A few years ago the papers of the artist Ted Harrison were deposited in the University of Victoria’s “Artists Archives”. For months I sorted through his correspondence, read his reviews, arranged his photographs and even laid out the paints, brushes and the paper plates he habitually used as palettes. I catalogued heaps of his correspondence, written in neat italic hand, with more than 20 galleries which had hosted his sell-out shows. It was an honour to write his obituary on January 20, 2015.
Ted Harrison is gone, but in his 88 years he gave us much to remember. In hundreds of joyful paintings, his uninflected colours seem to shimmer and glow. Rollicking curves define lake shores, swirling clouds and dancing Northern lights. They exactly look like the Yukon, but somehow they convey the essence of Canada’s north.
When he arrived in the Yukon in 1968 Harrison brought a world of experience. From the slag heaps of Hartlepool, his hometown in the English midlands, he brought a classical art training. The British greyness became infused with the colours of Africa and India where he was stationed during WW2. He taught elementary school with his wife Nicky in Malaysia and New Zealand, and the reluctant scholars helped him hone his drop-dead comic timing. Harrison was the finest raconteur I ever met.
One day in the Yukon, this mediocre traditional painter suddenly became an inspired original. His new “happy” stylewas first seen at the public library in Whitehorse, where it was discovered by a visiting civil servant from Ottawa. He took the news back to our nation’s capital and Harrison’s subsequent show in Ottawa in 1973 found a receptive audience among civil servants. A follow-up show in Vancouver in 1974 sold well and Harrison soon gave up teaching – an overnight success at 48 years of age.
Harrison’s unique style was adaptable. His illustrations for Children of the Yukon (1977) won him fame at the Frankfurt and Bologna Book Fairs. The Cremation of Sam McGee (1986) was named a Best Book by the New York Times. Hundreds of editions of screen prints sold strongly; stained glass windows were commissioned for the Whitehorse cathedral; the Yukon pavilion at Expo 86 in Vancouver was a giant walk-through Harrison painting.
The Harrisons came to Victoria in 1993, in search of better health care for Nicky’s advancing Alzheimer’s disease. At first they were lonely for the Yukon, but after Ted discovered the whales and fishing off our west coast, he accepted Victoria as home.

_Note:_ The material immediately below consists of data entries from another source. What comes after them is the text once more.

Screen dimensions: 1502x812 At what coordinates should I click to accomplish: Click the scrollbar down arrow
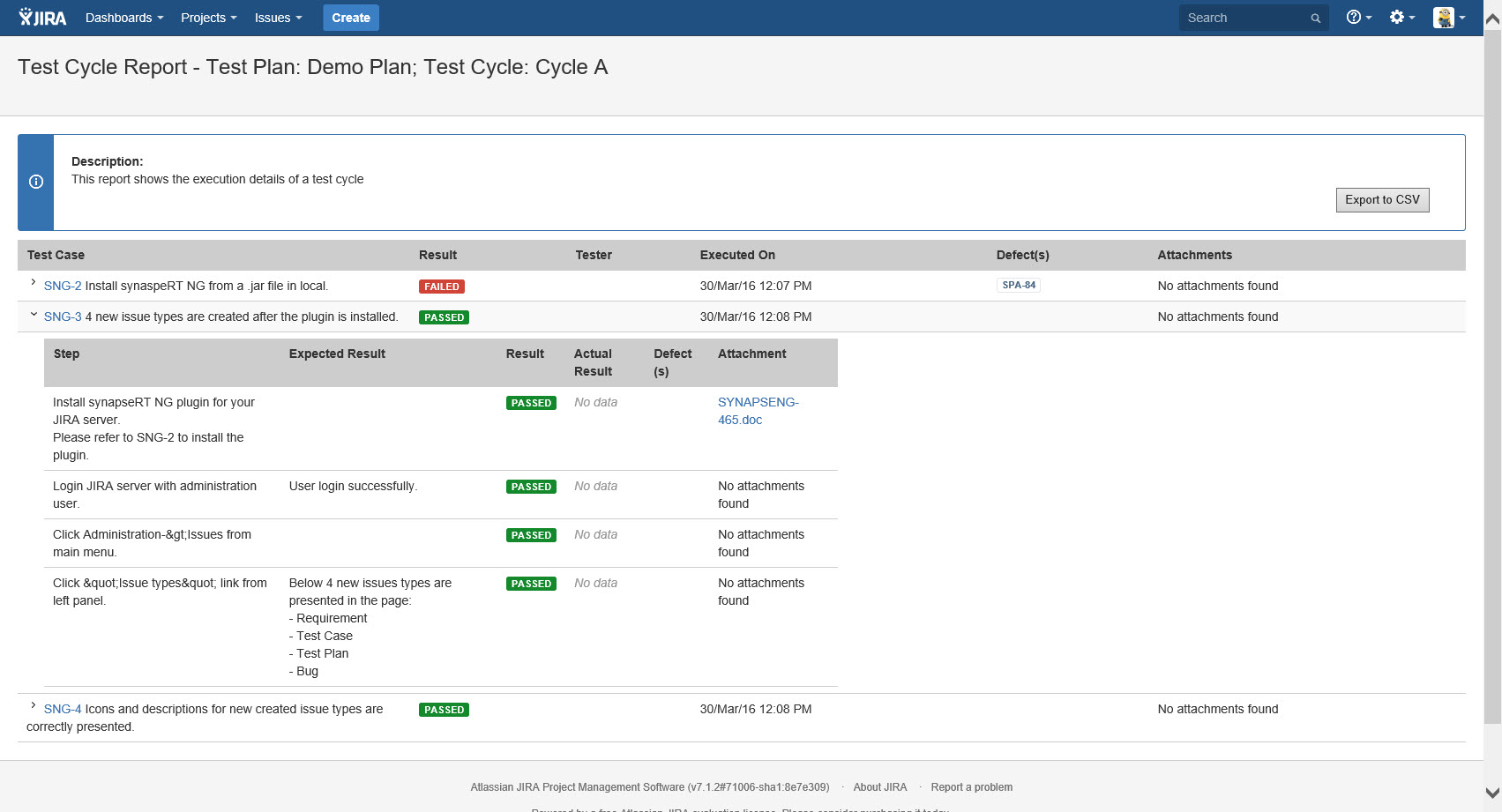pos(1491,793)
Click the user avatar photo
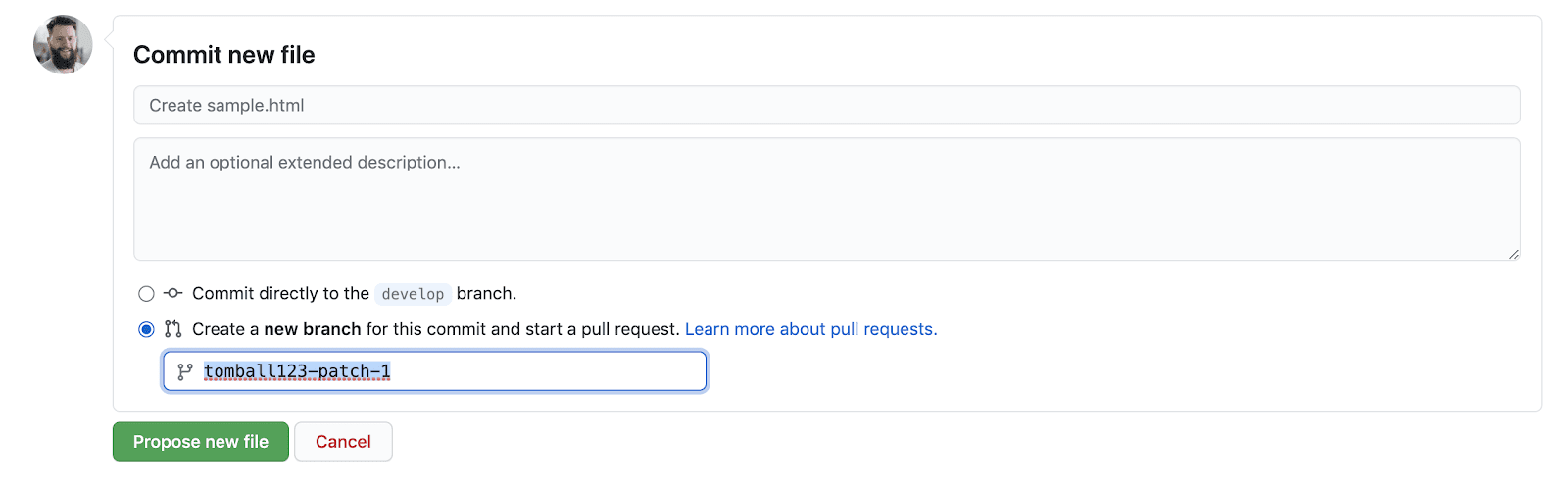The image size is (1568, 486). tap(63, 44)
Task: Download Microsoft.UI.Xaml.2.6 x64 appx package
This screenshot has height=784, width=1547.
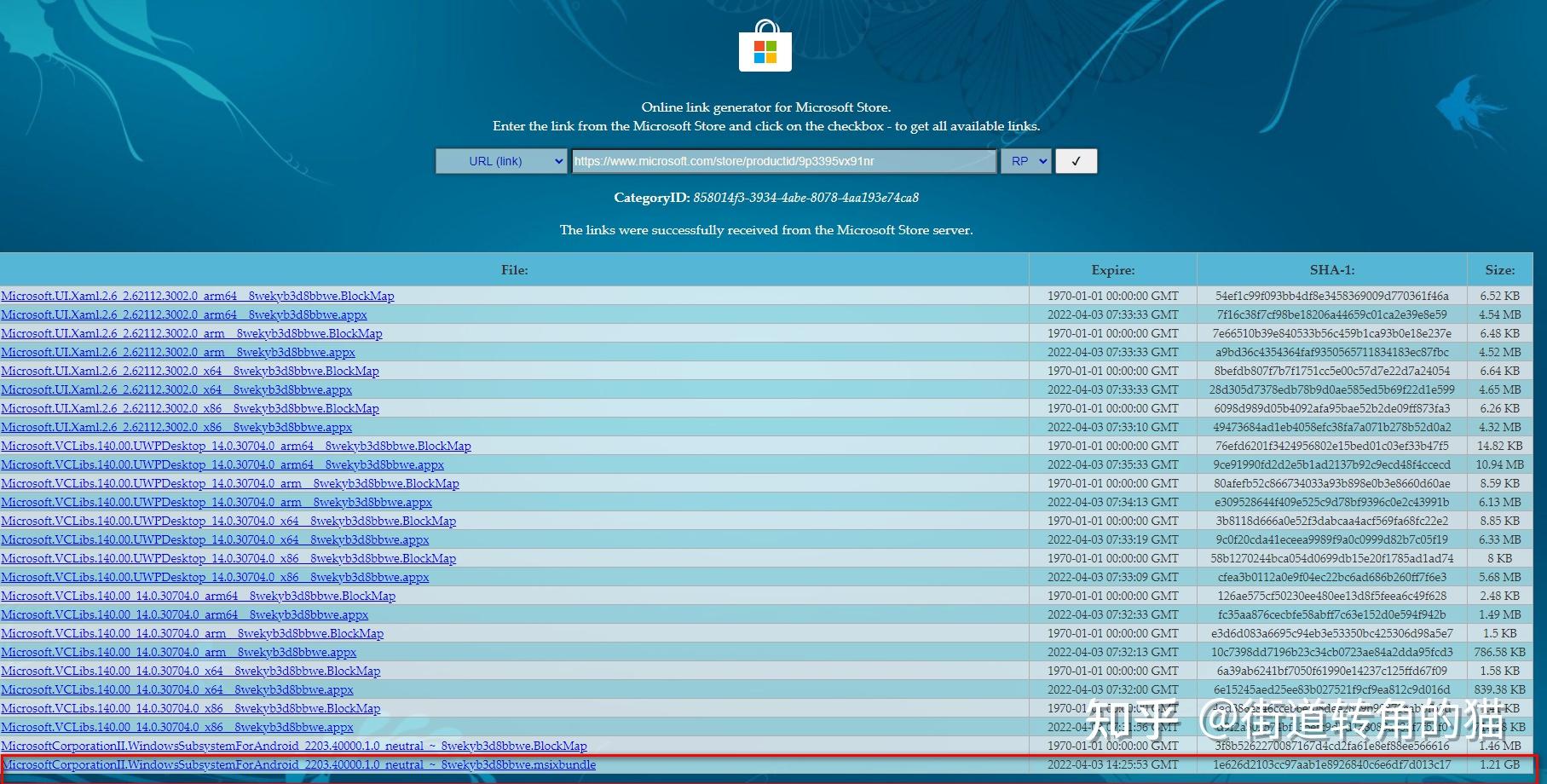Action: [176, 390]
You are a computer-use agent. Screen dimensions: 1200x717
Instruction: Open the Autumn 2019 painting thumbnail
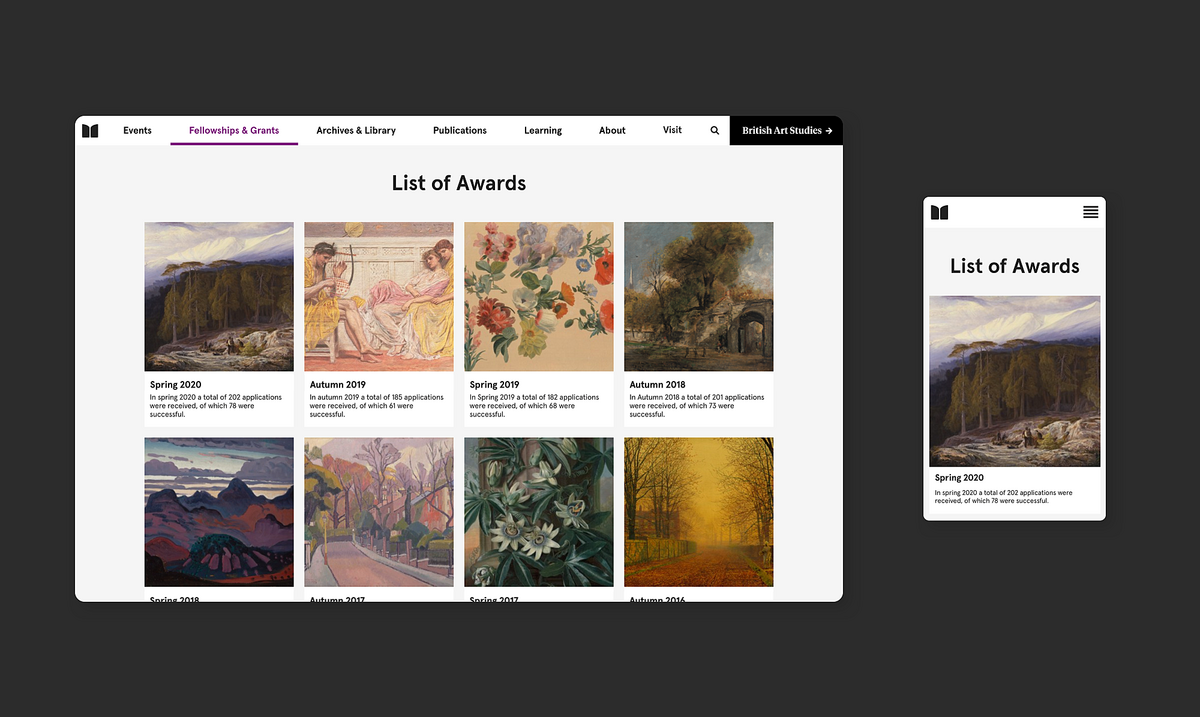[379, 297]
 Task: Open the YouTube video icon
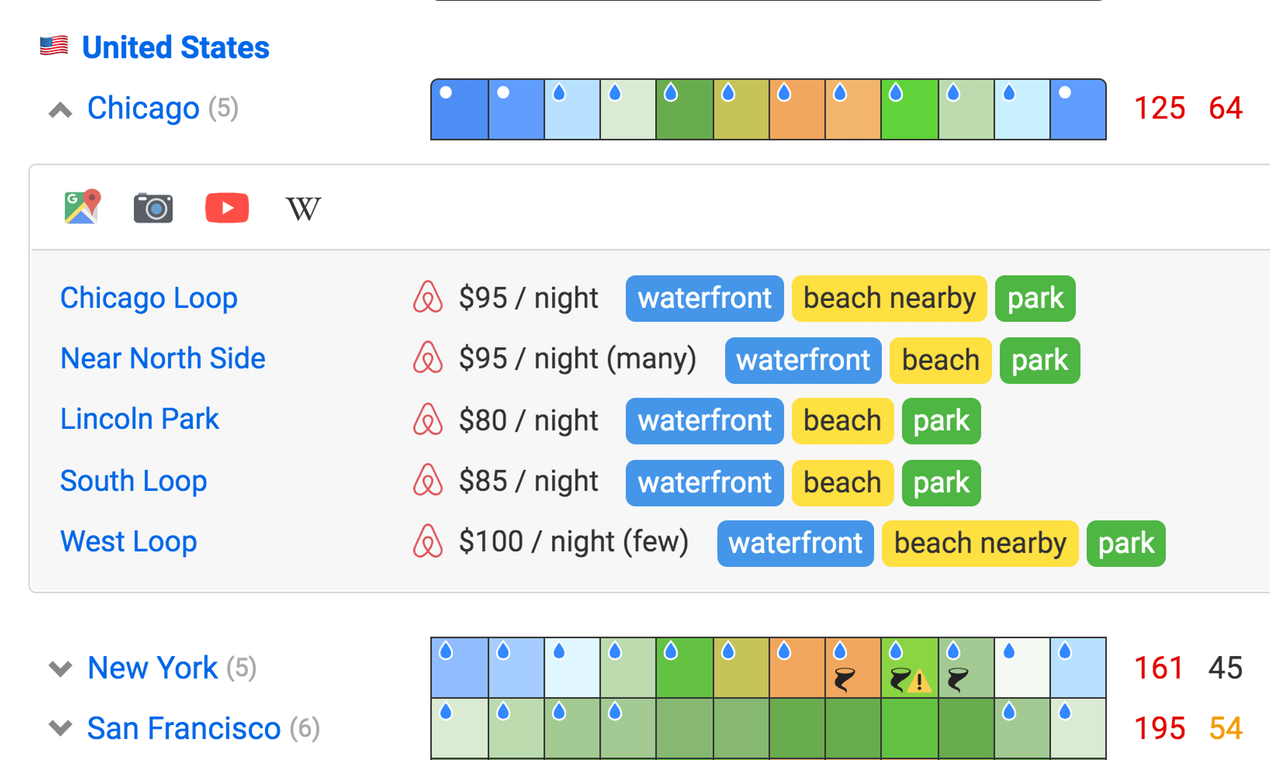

Social service was natural to Harrison. During his first year in Canada’s north, in Wabasca, Alberta, he noticed his students were puzzled by the urbanism of their “Dick and Jane” readers. So he created A Northland Alphabet (1968), based on their tundra frame of reference. Harrison was active in the Boy Scouts, and then the Rotary Clu. He volunteered for years as “artist in the school” at Monterey Elementary, and was always a feature of the Moss Street Paint-In.
I got to know Ted at the annual Painters at Painter’s Lodge event at Campbell River. With his dog Maggie curled at his feet, wearing a Cowichan sweater and paint-spattered apron, Ted sat at his easel and told stories while he painted. Harrison told me he visualized his paintings entirely at night while he lay in bed (he suffered from sleep apnea) and every line and colour was ready when he sat down to his canvas the next day. Though fans constantly interrupted him, Harrison later made himself available in his studio in the front window of his shop on Oak Bay Avenue. He spent his last years at Carlton House.
Ted Harrison was probably Canada’s most popular artist. Once I asked his business manager (for he truly needed one) if she was involved in promotion. “Ted doesn’t need any promotion,” she laughed. “Every school child in this country knows him.” Yet our National Gallery doesn’t own any of his work. That will surely change. His paintings are magic, even better “in the flesh” than in the cheerful reproductions or prints. Who else but Harrison could have successfully illustrated O Canada (1992), a book whose text is our national anthem? His work and his words are a hymn of praise for the country which he came to love.
Harrison received Honorary Doctorates from four universities, was elected to membership in the Royal Canadian Academy of the Arts and was awarded the Order of British Columbia. Personally, my memories of him center on his fund of naughty limericks and the irrepressible twinkle in his eye. Ted Harrison is gone, but his was a life well-lived. We are better for having known him.